### WORK REQUIRED
Return the data below exactly, but only from the line containing "Task: Expand the" through the line containing "The image size is (1568, 580).", with both of those lines included.

[Saved entries]
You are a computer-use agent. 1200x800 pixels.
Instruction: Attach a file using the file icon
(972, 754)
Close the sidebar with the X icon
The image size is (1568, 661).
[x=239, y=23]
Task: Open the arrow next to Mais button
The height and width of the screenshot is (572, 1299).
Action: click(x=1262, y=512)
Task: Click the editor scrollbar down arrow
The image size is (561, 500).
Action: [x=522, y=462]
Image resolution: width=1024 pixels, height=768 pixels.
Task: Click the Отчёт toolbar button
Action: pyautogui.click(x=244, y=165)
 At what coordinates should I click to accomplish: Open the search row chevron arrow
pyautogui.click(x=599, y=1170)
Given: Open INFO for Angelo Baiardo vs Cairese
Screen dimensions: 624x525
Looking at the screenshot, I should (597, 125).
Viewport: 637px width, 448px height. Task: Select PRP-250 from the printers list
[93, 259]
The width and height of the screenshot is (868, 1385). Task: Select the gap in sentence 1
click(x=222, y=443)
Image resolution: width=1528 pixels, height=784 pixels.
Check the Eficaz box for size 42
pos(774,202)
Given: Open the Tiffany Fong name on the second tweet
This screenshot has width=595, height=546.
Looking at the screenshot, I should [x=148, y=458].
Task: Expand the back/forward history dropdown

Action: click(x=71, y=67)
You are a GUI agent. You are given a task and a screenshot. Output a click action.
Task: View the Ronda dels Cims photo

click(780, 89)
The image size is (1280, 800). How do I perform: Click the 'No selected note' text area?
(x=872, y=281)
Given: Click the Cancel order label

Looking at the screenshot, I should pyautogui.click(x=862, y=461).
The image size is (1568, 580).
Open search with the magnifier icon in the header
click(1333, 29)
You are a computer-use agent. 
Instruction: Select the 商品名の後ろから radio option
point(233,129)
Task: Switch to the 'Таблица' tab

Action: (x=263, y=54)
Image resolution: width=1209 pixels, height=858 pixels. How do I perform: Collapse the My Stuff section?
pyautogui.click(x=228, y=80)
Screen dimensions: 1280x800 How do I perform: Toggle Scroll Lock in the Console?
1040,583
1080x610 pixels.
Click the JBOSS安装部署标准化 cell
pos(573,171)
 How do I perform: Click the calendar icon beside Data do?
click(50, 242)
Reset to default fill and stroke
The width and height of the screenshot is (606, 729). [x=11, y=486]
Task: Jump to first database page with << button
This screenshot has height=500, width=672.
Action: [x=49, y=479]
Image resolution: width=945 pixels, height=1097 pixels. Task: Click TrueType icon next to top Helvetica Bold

### RESULT OF THIS TASK
Task: Expand the back/forward history dropdown

Action: click(x=71, y=67)
You are a GUI agent. You are given a task and a screenshot. Output a click action.
Task: View the Ronda dels Cims photo

click(780, 89)
The image size is (1280, 800). How do I perform: Click the 'No selected note' text area?
(x=872, y=281)
Given: Click the Cancel order label

Looking at the screenshot, I should pyautogui.click(x=862, y=461).
The image size is (1568, 580).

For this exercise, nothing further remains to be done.